### [Given exercise]
Reproduce the data below word for word, from the line with "Task: Click the Version column header" up to and including the final line of the data.

### [Supplied records]
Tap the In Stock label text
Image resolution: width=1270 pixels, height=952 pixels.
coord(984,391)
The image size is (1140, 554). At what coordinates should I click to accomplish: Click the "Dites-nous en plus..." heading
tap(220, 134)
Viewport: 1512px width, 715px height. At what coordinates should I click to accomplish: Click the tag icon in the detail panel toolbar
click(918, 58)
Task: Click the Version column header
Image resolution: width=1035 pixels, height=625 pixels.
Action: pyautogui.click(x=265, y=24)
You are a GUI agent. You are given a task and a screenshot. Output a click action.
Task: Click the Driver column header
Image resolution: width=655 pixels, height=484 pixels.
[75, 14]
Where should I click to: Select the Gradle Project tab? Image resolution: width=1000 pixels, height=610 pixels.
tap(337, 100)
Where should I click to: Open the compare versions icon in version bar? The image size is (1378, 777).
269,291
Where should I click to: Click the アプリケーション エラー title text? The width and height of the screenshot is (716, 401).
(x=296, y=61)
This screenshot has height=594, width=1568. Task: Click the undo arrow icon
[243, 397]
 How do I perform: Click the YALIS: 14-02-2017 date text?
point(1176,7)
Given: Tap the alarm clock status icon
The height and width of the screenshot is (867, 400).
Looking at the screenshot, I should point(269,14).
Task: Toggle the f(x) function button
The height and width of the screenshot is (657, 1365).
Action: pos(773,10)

### [Output of the exercise]
Task: Click the Version column header
Image resolution: width=1035 pixels, height=625 pixels.
Action: pyautogui.click(x=265, y=24)
You are a GUI agent. You are given a task and a screenshot. Output a click action.
Task: Click the Driver column header
Image resolution: width=655 pixels, height=484 pixels.
[75, 14]
Where should I click to: Select the Gradle Project tab? Image resolution: width=1000 pixels, height=610 pixels.
tap(337, 100)
Where should I click to: Open the compare versions icon in version bar? The image size is (1378, 777).
269,291
Where should I click to: Click the アプリケーション エラー title text? The width and height of the screenshot is (716, 401).
(x=296, y=61)
This screenshot has height=594, width=1568. Task: Click the undo arrow icon
[243, 397]
 How do I perform: Click the YALIS: 14-02-2017 date text?
point(1176,7)
Given: Tap the alarm clock status icon
The height and width of the screenshot is (867, 400).
Looking at the screenshot, I should point(269,14).
Task: Toggle the f(x) function button
The height and width of the screenshot is (657, 1365).
Action: pos(773,10)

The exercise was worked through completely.